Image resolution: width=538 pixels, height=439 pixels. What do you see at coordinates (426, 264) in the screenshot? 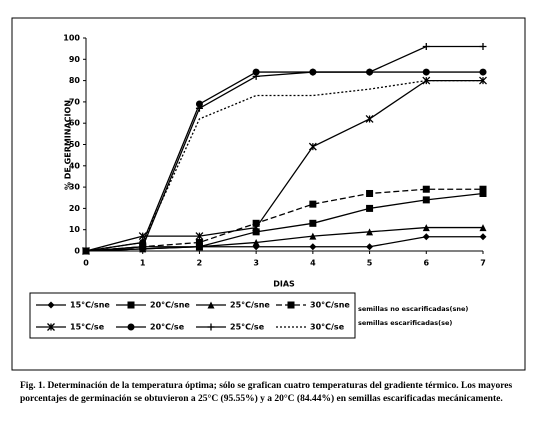
I see `x-tick-label: 6` at bounding box center [426, 264].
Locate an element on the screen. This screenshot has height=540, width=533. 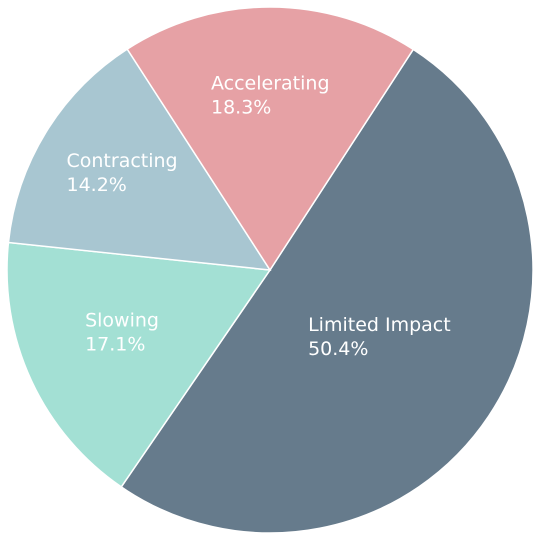
slice-label-contracting: Contracting 14.2% is located at coordinates (122, 173).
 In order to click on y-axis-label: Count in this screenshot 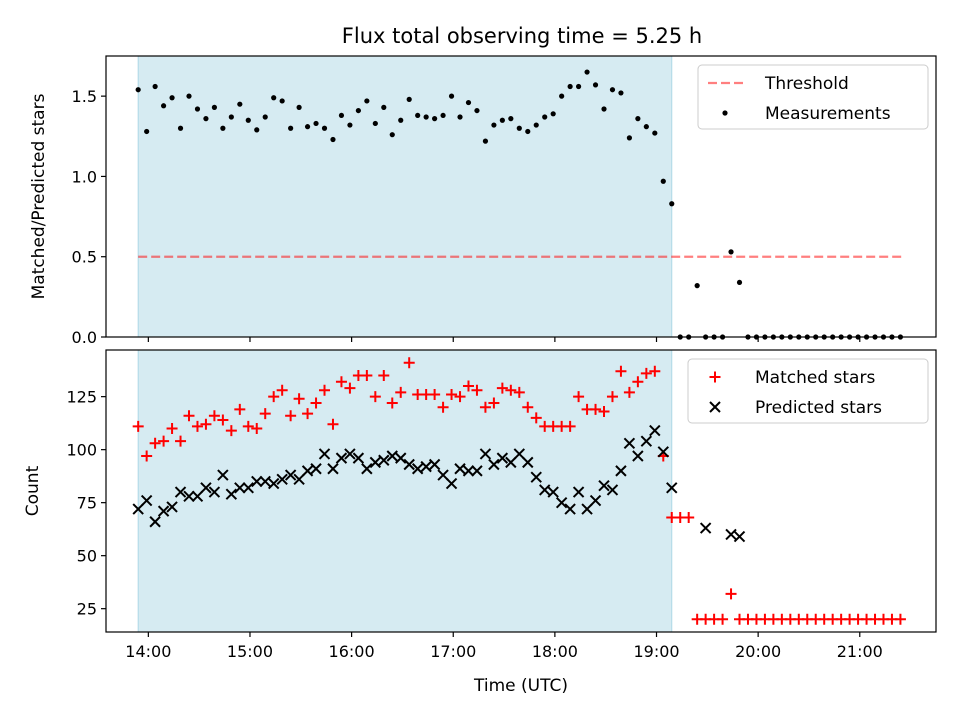, I will do `click(33, 490)`.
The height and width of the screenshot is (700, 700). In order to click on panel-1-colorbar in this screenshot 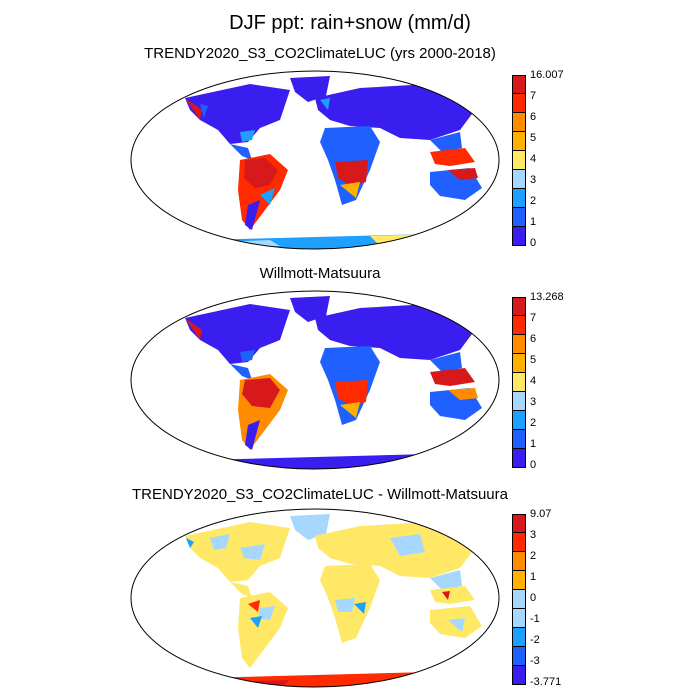, I will do `click(519, 160)`.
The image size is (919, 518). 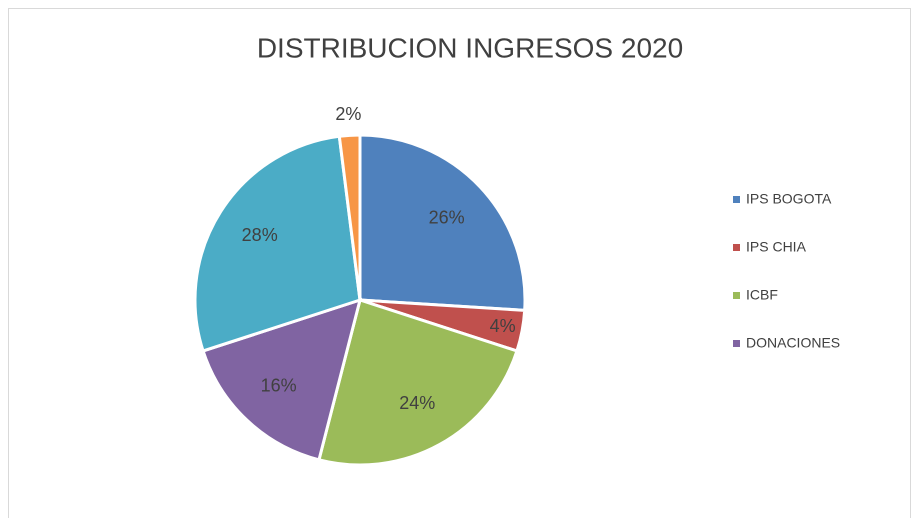 What do you see at coordinates (447, 217) in the screenshot?
I see `data-label: 26%` at bounding box center [447, 217].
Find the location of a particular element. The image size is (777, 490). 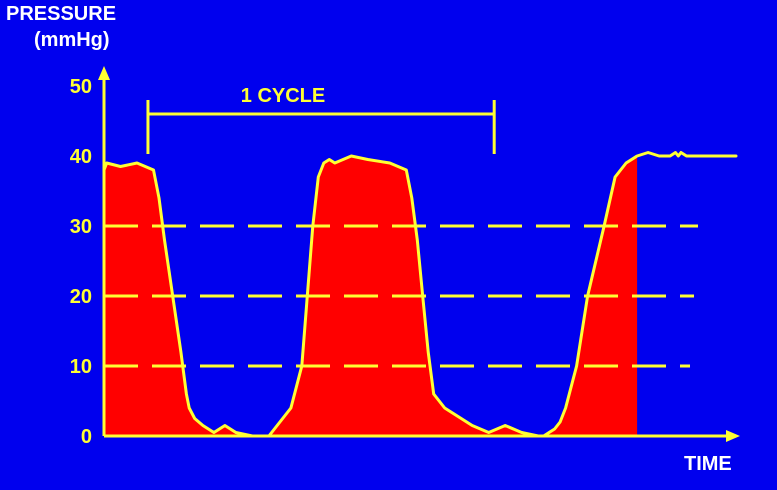

y-tick-label-10: 10 is located at coordinates (81, 367).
──────────
> **Task item**
Reproduce everything from the row containing "Find the location" down to the end of the rows, copying each line without changes but leaving out the pictures.

> **Solution to this problem**
Find the location of a particular element. The image size is (777, 490). 

y-tick-label-10: 10 is located at coordinates (81, 367).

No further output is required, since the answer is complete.